What the exercise asks:
Starting at the first row and stopping after the line that contains "pos(718,548)", rewrite the rows with "wand" changed to "magic wand" and everything else unchanged.

#### Given data

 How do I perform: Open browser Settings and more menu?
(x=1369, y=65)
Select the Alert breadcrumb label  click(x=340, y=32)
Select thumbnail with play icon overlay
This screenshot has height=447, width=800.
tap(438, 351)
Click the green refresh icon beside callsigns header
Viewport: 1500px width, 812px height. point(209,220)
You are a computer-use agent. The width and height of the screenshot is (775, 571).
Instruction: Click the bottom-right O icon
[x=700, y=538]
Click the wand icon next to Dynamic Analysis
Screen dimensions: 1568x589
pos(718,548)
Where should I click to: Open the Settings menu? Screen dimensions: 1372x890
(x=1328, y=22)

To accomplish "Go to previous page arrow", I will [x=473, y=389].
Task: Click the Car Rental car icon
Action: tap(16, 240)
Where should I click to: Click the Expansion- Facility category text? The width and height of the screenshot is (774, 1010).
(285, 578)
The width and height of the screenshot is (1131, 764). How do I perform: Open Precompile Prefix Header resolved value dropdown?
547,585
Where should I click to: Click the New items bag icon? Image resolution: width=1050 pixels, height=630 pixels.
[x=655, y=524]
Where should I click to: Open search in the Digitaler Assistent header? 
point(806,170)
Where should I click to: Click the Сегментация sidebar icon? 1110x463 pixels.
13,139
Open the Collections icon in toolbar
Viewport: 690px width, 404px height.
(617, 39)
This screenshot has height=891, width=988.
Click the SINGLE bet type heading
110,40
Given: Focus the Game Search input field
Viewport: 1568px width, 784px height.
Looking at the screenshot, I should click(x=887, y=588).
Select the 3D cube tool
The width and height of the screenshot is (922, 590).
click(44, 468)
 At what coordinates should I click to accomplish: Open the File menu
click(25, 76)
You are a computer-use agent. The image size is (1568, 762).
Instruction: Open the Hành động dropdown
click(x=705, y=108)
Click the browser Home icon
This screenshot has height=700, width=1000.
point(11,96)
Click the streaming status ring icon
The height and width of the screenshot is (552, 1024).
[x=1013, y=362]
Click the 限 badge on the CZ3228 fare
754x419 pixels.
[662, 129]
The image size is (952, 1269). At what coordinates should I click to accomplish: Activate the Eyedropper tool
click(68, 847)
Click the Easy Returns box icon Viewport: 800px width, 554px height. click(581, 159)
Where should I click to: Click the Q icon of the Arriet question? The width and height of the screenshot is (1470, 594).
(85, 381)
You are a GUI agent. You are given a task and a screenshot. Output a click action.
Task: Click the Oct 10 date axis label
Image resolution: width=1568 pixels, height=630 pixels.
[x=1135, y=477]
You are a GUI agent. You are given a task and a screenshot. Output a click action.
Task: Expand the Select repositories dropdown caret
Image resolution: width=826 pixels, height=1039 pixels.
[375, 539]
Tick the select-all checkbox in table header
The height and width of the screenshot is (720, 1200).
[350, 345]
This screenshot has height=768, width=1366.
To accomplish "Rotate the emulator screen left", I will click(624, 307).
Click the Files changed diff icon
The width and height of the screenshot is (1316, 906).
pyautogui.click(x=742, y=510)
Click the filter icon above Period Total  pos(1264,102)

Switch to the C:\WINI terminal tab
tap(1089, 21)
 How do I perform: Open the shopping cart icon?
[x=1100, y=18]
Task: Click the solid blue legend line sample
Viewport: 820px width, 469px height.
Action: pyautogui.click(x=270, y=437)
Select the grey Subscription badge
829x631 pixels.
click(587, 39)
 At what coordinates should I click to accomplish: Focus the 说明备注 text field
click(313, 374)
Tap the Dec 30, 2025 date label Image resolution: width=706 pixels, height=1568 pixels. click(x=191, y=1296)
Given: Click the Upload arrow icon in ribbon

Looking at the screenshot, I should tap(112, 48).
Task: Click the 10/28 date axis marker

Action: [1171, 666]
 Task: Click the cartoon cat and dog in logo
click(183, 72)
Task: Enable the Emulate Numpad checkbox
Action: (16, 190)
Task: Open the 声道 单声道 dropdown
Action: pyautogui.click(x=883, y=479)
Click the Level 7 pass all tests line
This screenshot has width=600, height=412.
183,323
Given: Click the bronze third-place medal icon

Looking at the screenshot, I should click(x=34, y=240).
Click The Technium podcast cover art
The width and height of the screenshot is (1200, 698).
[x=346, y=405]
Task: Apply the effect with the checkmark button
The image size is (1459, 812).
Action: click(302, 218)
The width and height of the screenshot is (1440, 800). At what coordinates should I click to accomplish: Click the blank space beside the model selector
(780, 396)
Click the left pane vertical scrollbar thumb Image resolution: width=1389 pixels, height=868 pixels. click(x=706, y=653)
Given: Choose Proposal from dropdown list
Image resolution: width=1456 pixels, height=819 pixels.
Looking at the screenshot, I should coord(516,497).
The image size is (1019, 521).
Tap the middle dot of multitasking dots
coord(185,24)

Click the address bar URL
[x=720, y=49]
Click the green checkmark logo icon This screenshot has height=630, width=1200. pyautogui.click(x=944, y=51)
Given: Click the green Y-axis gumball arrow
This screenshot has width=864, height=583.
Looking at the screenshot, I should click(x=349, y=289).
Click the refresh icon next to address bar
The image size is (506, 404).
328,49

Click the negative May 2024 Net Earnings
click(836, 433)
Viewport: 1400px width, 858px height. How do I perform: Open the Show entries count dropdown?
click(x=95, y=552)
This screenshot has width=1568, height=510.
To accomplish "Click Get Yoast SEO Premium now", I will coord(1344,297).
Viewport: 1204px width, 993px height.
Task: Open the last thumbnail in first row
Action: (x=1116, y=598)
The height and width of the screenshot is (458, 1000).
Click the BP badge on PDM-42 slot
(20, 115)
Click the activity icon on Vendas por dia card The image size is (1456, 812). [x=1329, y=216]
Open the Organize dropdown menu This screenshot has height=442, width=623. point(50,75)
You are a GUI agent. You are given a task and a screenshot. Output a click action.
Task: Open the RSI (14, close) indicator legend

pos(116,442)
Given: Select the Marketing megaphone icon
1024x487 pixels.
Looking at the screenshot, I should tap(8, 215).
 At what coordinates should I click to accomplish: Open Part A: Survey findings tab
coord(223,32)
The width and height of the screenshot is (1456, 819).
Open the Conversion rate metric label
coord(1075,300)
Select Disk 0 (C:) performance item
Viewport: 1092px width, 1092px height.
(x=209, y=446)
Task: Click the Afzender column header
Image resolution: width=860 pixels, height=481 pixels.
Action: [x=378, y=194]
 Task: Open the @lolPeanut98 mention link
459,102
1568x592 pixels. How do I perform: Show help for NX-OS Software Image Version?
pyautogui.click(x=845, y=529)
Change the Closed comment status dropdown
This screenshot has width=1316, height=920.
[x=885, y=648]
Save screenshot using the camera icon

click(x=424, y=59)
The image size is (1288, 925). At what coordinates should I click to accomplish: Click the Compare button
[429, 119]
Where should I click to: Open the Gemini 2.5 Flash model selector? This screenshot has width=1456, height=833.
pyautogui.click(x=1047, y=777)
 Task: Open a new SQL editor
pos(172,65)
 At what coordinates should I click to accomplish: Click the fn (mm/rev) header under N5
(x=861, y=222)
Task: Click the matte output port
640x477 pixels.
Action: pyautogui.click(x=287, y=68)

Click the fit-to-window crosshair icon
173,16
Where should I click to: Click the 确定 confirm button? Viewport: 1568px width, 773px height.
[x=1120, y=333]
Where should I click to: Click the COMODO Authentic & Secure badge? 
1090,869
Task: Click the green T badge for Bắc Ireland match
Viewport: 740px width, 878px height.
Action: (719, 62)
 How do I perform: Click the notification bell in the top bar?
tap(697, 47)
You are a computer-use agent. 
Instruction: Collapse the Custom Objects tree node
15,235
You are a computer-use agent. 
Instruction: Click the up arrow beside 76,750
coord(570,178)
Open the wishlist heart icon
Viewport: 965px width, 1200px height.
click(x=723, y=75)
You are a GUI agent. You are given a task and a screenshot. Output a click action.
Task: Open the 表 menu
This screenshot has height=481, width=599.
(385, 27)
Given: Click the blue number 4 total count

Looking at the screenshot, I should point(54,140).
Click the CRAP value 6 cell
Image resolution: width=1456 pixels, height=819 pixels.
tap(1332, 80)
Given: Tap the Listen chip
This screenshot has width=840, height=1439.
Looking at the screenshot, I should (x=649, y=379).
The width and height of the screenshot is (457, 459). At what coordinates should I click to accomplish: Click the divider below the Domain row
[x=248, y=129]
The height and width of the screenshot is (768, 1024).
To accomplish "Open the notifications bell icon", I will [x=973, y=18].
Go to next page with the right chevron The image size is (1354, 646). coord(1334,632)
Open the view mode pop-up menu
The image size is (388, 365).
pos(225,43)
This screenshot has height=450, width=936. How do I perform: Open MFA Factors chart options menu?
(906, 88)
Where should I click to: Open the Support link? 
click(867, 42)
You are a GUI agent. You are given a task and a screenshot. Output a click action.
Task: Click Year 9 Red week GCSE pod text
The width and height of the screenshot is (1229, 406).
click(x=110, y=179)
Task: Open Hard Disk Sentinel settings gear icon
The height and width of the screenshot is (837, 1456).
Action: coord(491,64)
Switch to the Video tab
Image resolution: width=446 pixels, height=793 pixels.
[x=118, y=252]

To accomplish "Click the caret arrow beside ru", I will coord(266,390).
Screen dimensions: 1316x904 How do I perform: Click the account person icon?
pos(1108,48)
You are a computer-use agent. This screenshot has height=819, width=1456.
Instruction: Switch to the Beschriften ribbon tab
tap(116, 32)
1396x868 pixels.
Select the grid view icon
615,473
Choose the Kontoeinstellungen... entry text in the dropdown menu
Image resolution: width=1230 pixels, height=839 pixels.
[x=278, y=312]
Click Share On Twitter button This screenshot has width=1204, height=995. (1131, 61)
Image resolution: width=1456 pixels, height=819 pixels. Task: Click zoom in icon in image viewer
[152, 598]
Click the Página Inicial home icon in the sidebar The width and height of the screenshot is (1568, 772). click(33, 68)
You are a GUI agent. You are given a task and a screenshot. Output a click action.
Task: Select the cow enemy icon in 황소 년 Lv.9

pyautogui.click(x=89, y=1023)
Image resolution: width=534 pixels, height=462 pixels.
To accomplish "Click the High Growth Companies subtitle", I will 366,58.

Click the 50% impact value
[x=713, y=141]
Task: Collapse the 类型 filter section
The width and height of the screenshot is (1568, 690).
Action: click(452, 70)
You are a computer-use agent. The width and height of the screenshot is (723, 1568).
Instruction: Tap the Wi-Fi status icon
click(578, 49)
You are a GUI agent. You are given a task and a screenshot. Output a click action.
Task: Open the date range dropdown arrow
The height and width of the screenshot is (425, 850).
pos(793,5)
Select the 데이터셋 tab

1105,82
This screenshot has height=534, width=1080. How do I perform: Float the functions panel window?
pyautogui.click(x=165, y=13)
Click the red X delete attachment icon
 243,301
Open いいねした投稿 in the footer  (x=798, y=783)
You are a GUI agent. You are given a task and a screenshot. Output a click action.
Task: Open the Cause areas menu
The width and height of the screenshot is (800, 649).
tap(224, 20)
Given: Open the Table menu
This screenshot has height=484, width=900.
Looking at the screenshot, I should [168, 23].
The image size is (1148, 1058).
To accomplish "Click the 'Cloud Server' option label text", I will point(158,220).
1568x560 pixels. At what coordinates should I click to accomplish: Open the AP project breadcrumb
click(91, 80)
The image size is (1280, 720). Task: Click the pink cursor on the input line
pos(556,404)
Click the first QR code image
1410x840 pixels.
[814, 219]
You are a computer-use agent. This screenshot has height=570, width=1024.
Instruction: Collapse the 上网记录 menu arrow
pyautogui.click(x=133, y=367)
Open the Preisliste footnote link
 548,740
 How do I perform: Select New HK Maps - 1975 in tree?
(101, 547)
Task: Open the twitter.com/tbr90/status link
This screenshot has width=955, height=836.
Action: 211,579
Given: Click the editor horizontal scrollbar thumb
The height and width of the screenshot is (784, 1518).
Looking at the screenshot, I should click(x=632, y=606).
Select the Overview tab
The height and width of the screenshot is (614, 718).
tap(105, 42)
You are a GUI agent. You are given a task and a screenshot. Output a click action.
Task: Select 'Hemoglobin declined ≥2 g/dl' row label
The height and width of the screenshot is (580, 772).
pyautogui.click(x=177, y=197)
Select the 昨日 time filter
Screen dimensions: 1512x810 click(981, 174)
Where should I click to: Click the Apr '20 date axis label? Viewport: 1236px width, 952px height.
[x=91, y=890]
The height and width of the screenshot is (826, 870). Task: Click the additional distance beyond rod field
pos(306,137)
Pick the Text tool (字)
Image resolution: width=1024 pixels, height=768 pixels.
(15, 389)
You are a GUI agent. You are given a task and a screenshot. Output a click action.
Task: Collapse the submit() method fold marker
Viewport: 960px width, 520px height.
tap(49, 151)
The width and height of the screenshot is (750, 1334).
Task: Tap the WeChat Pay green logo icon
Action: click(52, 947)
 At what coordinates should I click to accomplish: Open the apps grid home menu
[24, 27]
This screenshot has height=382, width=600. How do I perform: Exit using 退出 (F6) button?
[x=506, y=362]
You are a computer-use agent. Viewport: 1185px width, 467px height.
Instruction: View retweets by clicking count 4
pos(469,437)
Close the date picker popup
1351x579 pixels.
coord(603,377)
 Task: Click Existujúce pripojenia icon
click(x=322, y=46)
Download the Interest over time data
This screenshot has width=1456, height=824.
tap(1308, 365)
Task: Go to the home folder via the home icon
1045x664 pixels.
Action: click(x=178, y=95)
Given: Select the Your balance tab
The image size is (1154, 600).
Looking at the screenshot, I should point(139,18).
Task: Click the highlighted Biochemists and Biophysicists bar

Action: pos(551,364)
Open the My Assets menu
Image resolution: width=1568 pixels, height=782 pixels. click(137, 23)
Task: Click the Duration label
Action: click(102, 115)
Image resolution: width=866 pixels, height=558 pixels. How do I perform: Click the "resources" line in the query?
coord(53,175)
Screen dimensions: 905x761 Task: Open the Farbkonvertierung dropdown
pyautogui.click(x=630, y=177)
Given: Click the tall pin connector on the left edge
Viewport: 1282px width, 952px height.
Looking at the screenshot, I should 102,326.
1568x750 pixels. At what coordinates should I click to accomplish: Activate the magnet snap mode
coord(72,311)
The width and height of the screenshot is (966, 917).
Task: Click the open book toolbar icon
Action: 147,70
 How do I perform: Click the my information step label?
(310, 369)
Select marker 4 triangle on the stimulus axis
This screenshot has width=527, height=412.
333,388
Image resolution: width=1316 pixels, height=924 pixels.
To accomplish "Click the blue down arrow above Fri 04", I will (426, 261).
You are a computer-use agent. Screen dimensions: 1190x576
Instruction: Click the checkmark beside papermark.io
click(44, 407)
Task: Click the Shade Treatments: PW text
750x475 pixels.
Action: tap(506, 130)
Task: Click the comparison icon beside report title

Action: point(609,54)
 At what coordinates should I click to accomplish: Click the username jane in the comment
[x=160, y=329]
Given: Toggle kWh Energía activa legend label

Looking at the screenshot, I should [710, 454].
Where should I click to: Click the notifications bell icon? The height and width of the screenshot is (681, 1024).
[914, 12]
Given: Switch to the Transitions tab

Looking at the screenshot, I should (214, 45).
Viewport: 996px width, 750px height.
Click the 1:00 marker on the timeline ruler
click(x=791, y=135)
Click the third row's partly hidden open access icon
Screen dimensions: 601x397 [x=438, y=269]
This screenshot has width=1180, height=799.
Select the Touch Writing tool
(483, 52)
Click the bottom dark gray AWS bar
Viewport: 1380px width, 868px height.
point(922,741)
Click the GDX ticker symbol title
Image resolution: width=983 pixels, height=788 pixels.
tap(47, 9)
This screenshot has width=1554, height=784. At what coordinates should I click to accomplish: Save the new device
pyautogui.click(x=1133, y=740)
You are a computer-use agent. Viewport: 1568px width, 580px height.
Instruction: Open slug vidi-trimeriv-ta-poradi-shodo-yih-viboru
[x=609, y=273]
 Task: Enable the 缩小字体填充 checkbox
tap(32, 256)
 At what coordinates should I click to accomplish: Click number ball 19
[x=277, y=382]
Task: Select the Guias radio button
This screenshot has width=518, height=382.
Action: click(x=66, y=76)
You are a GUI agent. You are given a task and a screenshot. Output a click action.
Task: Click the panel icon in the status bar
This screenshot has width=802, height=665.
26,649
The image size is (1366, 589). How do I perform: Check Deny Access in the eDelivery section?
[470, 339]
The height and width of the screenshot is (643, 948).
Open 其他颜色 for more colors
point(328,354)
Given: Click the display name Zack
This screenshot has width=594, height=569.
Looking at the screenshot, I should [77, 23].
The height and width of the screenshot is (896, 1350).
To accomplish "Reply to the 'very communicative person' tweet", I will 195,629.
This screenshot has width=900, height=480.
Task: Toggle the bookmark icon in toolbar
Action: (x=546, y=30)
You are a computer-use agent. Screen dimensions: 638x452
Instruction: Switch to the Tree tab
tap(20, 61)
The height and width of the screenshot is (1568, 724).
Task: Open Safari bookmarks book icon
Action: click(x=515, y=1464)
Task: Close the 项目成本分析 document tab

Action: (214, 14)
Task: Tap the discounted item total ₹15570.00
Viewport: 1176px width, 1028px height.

########

Reply to the exercise:
 How do I perform: Open browser Settings and more menu?
(x=1369, y=65)
Select the Alert breadcrumb label  click(x=340, y=32)
Select thumbnail with play icon overlay
This screenshot has height=447, width=800.
tap(438, 351)
Click the green refresh icon beside callsigns header
Viewport: 1500px width, 812px height. point(209,220)
You are a computer-use agent. The width and height of the screenshot is (775, 571).
Instruction: Click the bottom-right O icon
[x=700, y=538]
Click the magic wand icon next to Dynamic Analysis
Screen dimensions: 1568x589
pos(718,548)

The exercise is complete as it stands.